« L’exploration en France d’hydrogène naturel doit être accélérée »
Publié le 07.05.2025
Lors de vos différentes interventions sur le sujet, vous soulignez que certains pays sont plus à l’aise avec leurs ressources énergétiques. Ce n’est pas le cas de la France ?
Nous avons trop une culture de la chemise blanche, avec des industries lourdes que nous avons laissées partir depuis cinquante ans dans d’autres pays. C’est encore plus vrai pour notre sous-sol, avec des mines qui sont fermées depuis longtemps. Mais la crise sanitaire en 2020, la guerre en Ukraine, nous rappellent l’importance de l’autonomie énergétique. Surtout, nous avons sur le territoire hexagonal des terres rares, du lithium dont la première exploitation va peut-être bientôt démarrer. Et bien sûr ces potentiels gisements d’hydrogène natif qui ont été mis à jour et dont nous devons accélérer l’exploration si nous voulons une production future.
La France a-elle toujours les compétences techniques pour exploiter ces ressources ?
Nous avons perdu une partie des connaissances que nous avions dans ce domaine, notamment en ce qui concerne les forages. En revanche, nous comptons de grosses entreprises, comme Orano, Total Energies, SLB, qui, elles, travaillent à l’international et possèdent toujours ces compétences techniques. Autre frein, les métiers de mineur, de foreur sont mal considérés, jugés pénibles physiquement, dangereux, impactant la santé. Mais les conditions ont changé, les environnements de travail sont plus sûrs. Surtout il faut revaloriser les salaires dans ce secteur pour attirer de futurs employés.

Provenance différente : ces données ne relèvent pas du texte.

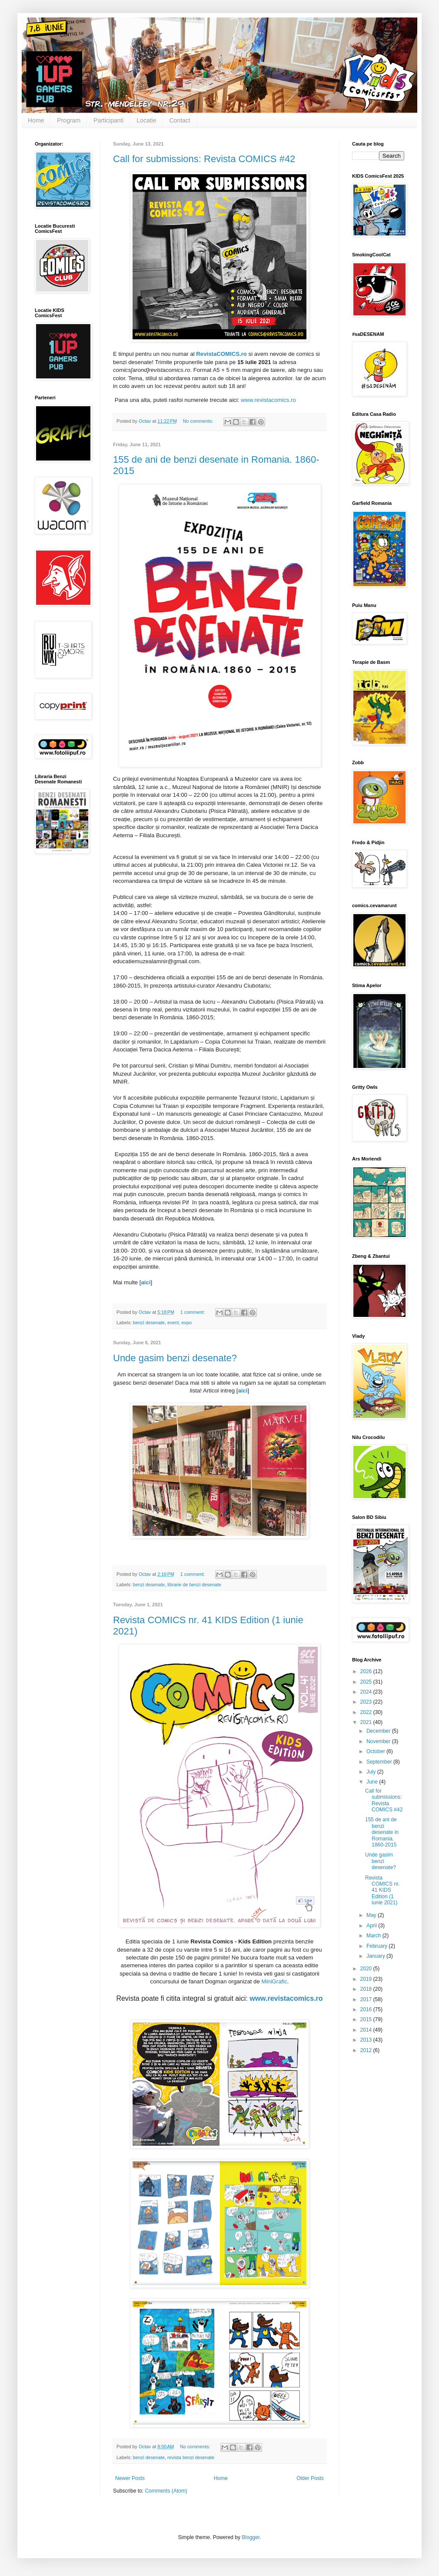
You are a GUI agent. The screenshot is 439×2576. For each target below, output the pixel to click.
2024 (366, 1692)
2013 (366, 2040)
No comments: (199, 421)
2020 (366, 1969)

Le droit minier, très complexe, est-il un frein à l’exploitation de l’hydrogène blanc ?
En France, le sous-sol a été nationalisé depuis une modification du code minier en 1810. Seul l’Etat peut octroyer un permis d’explorer, puis une concession pour l’exploitation. Il faut en moyenne 18 mois pour le premier, trois ans pour la seconde. Contre quelques mois au total pour l’Allemagne par exemple.
Les Pyrénées possèdent plusieurs permis d’exploration d’hydrogène natif. Pourquoi cette richesse ?
L’hydrogène se forme par oxydation, le plus souvent de roches riches en fer. Dans l’avant-pays pyrénéen, en raison de la formation de la chaine de montagne qui a fait remonter des couches géologiques, des ressources d’H2 ont été détectées. Cinq demandes de permis d’explorer ont été déposées, par des petites compagnies, dont un partenariat avec Engie.
La mise en place d’un marché international de l’hydrogène naturel est-elle envisageable ?
Je ne pense pas car ce gaz voyage mal. Alors que le méthane se liquéfie assez facilement, est transporté à bord de gros méthaniers qui utilisent d’ailleurs une petite partie leur cargaison comme carburant, ce n’est pas le cas de l’hydrogène. Il faut beaucoup d’énergie pour qu’il soit amené à l’état liquide, ce qui est une aberration économique. D’où l’intérêt de le valoriser à proximité des sites d’exploitation. Dans des usines d’engrais par exemple, ce qui intéresse l’agriculture.
Que faut-il faire au niveau national pour développer et soutenir cette filière ?
Il faut l’aider à croître rapidement en utilisant les acteurs et les guichets en place, tout en leur octroyant des fonds. Pour la recherche, le PEPR (Programmes et Équipements Prioritaires de Recherche) « sous-sol bien commun » peut être le bon outil si une partie de son budget est orientée vers ce sujet. Quelques millions d’euros suffiraient pour faire une évaluation à grande échelle des zones prospectives. Enfin, il faudrait aider les entreprises qui ont commencé l’exploration. Le coût des puits à forer est relativement bas, en comparaison de forages profonds en mer.